Data extract:
*** Block opens ***

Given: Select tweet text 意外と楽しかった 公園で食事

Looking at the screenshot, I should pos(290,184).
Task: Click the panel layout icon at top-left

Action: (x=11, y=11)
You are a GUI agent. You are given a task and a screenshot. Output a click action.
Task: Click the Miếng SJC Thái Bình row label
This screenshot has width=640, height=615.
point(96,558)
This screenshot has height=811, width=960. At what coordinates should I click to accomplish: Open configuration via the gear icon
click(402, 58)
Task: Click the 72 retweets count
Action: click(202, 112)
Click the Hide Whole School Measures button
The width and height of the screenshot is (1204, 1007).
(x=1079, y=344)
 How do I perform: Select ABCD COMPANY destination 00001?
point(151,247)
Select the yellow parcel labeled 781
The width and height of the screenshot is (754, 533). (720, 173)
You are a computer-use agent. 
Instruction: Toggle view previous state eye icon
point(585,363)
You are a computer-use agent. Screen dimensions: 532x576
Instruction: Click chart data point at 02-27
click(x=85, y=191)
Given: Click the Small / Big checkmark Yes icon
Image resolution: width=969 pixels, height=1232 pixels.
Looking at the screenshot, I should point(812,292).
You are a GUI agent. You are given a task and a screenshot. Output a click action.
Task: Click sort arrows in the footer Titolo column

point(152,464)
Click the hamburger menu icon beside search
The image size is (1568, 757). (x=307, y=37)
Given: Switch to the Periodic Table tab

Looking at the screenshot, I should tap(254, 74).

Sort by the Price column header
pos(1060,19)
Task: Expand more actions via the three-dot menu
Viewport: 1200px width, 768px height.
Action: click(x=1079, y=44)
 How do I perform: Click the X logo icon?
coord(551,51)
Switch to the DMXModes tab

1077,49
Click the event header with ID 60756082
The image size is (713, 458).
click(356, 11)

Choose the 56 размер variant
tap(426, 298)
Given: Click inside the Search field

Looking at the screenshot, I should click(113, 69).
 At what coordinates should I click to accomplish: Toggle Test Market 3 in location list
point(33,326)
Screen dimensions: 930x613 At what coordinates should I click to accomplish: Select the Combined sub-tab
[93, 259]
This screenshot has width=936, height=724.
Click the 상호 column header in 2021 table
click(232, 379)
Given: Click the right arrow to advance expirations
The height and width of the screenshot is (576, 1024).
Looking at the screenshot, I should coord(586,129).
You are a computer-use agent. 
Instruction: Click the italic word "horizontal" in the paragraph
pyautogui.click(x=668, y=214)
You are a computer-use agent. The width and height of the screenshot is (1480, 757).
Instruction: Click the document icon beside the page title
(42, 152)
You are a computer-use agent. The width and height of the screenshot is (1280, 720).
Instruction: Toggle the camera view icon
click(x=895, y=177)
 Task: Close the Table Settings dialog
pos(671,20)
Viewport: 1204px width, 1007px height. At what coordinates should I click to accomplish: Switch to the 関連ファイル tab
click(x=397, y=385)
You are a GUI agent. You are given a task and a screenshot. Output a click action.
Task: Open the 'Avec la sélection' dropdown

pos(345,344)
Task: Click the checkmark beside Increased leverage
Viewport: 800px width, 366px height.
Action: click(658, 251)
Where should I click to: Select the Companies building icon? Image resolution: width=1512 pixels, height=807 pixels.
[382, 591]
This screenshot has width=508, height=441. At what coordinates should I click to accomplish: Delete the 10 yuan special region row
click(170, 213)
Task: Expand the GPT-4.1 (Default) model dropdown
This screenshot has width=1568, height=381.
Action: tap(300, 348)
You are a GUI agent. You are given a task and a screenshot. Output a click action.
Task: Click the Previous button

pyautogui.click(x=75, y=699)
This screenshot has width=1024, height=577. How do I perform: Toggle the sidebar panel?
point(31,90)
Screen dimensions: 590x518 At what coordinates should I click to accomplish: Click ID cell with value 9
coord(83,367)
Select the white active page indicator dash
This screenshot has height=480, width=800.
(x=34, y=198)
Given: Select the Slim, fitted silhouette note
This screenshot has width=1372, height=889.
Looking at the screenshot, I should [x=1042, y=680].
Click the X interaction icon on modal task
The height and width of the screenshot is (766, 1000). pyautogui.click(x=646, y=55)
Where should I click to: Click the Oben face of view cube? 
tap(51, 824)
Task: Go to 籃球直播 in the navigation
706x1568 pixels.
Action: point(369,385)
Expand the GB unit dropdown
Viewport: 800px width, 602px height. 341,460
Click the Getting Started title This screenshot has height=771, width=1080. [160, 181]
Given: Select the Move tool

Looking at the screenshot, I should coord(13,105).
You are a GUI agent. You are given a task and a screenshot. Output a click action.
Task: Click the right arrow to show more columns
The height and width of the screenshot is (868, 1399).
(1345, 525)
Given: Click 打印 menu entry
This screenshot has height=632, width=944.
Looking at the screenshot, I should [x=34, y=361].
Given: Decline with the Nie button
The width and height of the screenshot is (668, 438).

*** Block closes ***

Your goal:
Where the string "computer" appears in a line of the listing, copy that line.

Response:
You are a computer-use agent. 
You are a computer-use agent. Screen dimensions: 532x576
You are a computer-use agent. 
You are a computer-use agent. The width and height of the screenshot is (1480, 757).
You are a computer-use agent. The width and height of the screenshot is (1280, 720).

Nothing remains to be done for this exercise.